I have been in an Other Woman situation. The situation where you find something out, a text, a conversation, a rumor and it’s right. The moment where the floor drops away and you feel like you are the last to know, when it seems like everyone is looking at you with pity. I’ve actually been in it a lot over the years (not so much recently).
I remember the first time I found out, the floor falling away and my denial and shock invading my rational mind. I didn’t even want to believe it and so for a moment I thought this must not be what I read. But then it happens again and again and each time I can remember that feeling so well, that moment when your world seems shattered and your heart falls to the floor. I never thought it would happen again, until it happened again of course. It feels pretty awful because suddenly nothing makes sense. The person you’re with is different, you feel worthless and your relationship feels like a sham.

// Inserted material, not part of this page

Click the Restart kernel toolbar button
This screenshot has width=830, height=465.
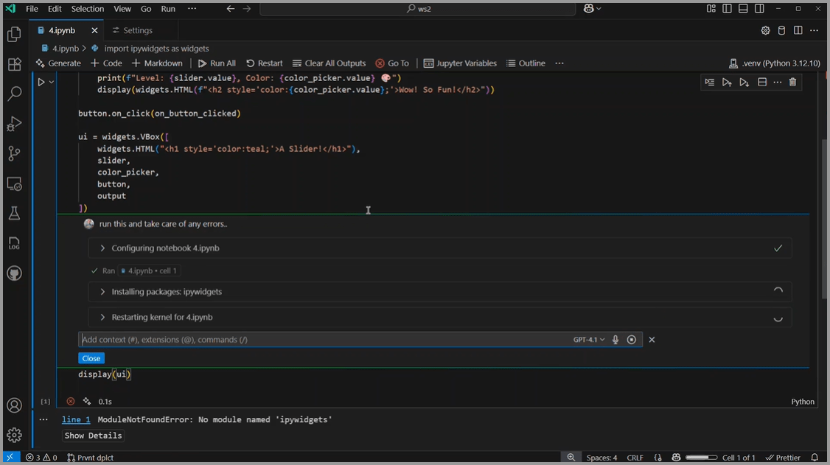coord(264,63)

When I was younger I directly blamed the other woman, berating, hating. Because I saw our relationship as okay until someone else nosed their way in, disrupting our balance and happiness. But that wasn’t what happened. Our relationship wasn’t balance or happy, because if it was, there probably would be no Other woman. But blaming someone else, not the partner, was easier, it meant that it was a mistake and the fault of that noisy meddling individual, not the one right in front, the one who says that they will change and that this is the last time.

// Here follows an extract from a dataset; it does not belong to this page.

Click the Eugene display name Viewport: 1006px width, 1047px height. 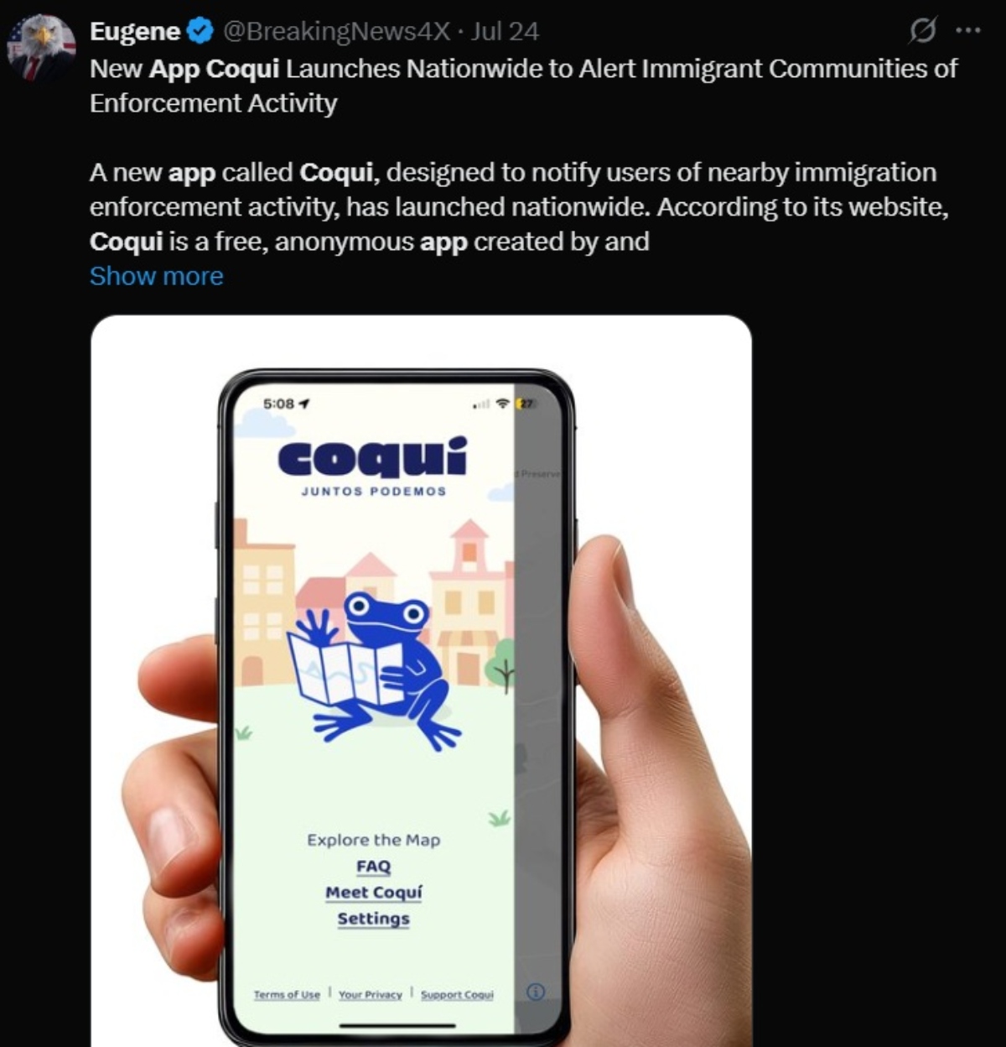(135, 32)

Stemming from this misplaced blame was an illusion I thought they had shattered: our happy home. But in reality I was the one living under the illusion that we even had a home to start with. The other woman didn’t disrupt anything, didn’t shatter anything that wasn’t already broken. Thankfully I learned my mistake pretty fast and realized this, but I always hear people in the same situation. It takes a lot to break an illusion, especially one of our own fabrication. They are tough and built of stern denial. It is easier to believe that it is someone else’s fault than to admit that the person who promise to love us betrayed us and may not be the person we thought. We were wrong. We were betrayed and duped. Our hurt fuels our anger and our misplaced blame. Trying to help us, but instead fooling us even further and playing into an age old competition. Laying the blame at everyone else’s feet than the perpetrator.